What is required. Your output should be the lines from the start of the data through the line containing "Click the megaphone icon beside Published", exactly and nothing more.

Stored items.
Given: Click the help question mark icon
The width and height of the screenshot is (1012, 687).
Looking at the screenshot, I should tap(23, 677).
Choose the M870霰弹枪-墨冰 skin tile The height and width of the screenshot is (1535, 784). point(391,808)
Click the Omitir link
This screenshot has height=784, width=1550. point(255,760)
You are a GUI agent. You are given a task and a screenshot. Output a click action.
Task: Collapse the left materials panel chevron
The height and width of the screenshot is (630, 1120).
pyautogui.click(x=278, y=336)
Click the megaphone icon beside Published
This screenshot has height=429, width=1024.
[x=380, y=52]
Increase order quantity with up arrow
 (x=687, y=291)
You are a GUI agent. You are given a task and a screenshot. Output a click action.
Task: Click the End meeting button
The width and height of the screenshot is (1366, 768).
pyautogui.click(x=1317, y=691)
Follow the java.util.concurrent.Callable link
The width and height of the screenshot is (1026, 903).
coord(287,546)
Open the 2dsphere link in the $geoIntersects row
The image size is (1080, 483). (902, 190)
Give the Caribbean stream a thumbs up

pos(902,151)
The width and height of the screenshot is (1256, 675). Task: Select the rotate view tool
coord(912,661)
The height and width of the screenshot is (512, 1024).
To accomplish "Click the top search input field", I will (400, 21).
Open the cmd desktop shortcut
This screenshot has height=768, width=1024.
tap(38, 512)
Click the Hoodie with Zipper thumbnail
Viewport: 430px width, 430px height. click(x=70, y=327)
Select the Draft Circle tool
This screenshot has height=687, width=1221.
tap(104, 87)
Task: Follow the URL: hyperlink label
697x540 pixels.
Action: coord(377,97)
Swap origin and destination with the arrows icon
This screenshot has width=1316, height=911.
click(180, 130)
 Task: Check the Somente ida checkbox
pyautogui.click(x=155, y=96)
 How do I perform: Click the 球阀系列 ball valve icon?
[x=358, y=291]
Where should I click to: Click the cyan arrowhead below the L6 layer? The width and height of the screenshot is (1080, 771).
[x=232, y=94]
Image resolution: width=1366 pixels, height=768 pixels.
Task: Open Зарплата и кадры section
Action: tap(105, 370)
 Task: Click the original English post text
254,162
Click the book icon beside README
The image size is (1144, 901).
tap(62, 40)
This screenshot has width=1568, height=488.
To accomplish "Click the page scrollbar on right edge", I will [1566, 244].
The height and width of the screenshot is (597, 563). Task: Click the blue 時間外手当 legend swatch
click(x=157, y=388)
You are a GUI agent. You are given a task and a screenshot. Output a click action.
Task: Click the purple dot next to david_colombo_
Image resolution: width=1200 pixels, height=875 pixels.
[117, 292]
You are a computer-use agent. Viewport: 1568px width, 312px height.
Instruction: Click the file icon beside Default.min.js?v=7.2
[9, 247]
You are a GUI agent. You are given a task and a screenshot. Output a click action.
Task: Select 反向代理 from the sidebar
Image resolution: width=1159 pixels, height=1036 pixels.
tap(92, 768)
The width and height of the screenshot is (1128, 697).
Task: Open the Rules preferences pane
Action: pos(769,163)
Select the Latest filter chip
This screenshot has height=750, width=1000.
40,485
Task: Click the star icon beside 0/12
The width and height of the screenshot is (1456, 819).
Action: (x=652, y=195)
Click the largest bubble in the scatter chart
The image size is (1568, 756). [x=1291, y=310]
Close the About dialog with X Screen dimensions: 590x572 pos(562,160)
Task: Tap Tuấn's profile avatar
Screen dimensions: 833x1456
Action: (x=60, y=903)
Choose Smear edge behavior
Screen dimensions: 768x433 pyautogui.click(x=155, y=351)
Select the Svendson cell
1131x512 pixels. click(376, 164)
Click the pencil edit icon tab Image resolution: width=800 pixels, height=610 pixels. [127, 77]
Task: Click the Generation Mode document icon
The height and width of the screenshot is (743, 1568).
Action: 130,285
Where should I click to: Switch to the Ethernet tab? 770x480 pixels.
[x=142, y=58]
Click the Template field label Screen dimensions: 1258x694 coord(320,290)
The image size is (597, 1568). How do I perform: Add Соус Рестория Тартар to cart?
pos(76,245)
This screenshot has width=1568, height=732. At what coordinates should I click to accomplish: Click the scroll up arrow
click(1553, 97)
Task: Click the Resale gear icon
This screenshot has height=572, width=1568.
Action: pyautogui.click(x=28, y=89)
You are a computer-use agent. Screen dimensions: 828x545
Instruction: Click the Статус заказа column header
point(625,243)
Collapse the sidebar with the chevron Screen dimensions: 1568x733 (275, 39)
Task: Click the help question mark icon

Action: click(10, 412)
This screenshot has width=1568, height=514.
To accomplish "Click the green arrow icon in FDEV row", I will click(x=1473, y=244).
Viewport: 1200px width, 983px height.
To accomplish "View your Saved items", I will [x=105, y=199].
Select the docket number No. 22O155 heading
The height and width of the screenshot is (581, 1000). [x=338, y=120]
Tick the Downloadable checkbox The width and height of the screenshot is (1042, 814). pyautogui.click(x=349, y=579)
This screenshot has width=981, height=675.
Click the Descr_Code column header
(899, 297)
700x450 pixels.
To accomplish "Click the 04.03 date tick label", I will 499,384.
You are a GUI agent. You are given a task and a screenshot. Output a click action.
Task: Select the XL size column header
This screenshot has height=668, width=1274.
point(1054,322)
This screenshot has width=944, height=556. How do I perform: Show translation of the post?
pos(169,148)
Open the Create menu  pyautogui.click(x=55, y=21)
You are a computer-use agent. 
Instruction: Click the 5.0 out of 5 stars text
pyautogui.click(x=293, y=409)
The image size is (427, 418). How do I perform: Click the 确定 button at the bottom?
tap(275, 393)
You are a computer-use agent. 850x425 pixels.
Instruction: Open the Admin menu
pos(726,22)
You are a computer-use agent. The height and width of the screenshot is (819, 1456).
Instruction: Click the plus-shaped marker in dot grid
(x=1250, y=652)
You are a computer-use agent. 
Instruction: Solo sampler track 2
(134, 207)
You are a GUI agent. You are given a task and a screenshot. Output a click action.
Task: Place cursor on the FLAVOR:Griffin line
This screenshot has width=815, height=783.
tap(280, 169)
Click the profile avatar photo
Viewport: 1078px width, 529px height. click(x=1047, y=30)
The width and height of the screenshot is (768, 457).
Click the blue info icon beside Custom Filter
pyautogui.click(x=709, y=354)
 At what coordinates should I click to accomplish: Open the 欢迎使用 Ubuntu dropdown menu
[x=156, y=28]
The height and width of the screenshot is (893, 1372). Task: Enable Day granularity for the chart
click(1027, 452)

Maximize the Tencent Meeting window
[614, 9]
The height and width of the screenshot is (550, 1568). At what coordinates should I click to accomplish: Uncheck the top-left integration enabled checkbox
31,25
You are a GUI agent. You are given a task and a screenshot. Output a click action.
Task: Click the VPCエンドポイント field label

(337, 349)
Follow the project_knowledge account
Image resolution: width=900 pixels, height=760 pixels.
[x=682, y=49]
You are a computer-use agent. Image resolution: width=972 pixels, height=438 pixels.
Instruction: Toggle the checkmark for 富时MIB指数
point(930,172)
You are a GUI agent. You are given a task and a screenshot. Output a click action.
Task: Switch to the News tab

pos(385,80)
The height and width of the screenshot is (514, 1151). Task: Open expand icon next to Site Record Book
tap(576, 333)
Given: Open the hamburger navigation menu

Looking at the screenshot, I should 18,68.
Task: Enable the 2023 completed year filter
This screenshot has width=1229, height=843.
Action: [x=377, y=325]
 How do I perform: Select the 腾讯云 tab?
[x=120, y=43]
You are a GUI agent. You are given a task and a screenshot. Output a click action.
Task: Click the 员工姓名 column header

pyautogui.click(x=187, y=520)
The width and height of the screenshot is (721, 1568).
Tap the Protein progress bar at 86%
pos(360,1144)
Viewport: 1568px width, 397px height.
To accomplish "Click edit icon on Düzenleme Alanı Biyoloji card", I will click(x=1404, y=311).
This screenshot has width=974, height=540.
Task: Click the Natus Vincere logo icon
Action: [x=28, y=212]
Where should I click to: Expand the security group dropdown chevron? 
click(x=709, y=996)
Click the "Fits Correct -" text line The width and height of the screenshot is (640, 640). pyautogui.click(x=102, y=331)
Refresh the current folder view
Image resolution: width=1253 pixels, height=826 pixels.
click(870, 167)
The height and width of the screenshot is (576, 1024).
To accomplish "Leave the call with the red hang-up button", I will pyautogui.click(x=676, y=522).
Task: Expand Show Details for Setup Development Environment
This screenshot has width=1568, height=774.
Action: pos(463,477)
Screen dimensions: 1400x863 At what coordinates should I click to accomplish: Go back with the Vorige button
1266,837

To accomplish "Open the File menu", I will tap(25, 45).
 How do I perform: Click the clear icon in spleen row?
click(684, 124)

Result for this exercise.
Given: Click the help question mark icon
The width and height of the screenshot is (1012, 687).
Looking at the screenshot, I should tap(23, 677).
Choose the M870霰弹枪-墨冰 skin tile The height and width of the screenshot is (1535, 784). point(391,808)
Click the Omitir link
This screenshot has height=784, width=1550. point(255,760)
You are a GUI agent. You are given a task and a screenshot. Output a click action.
Task: Collapse the left materials panel chevron
The height and width of the screenshot is (630, 1120).
pyautogui.click(x=278, y=336)
Click the megaphone icon beside Published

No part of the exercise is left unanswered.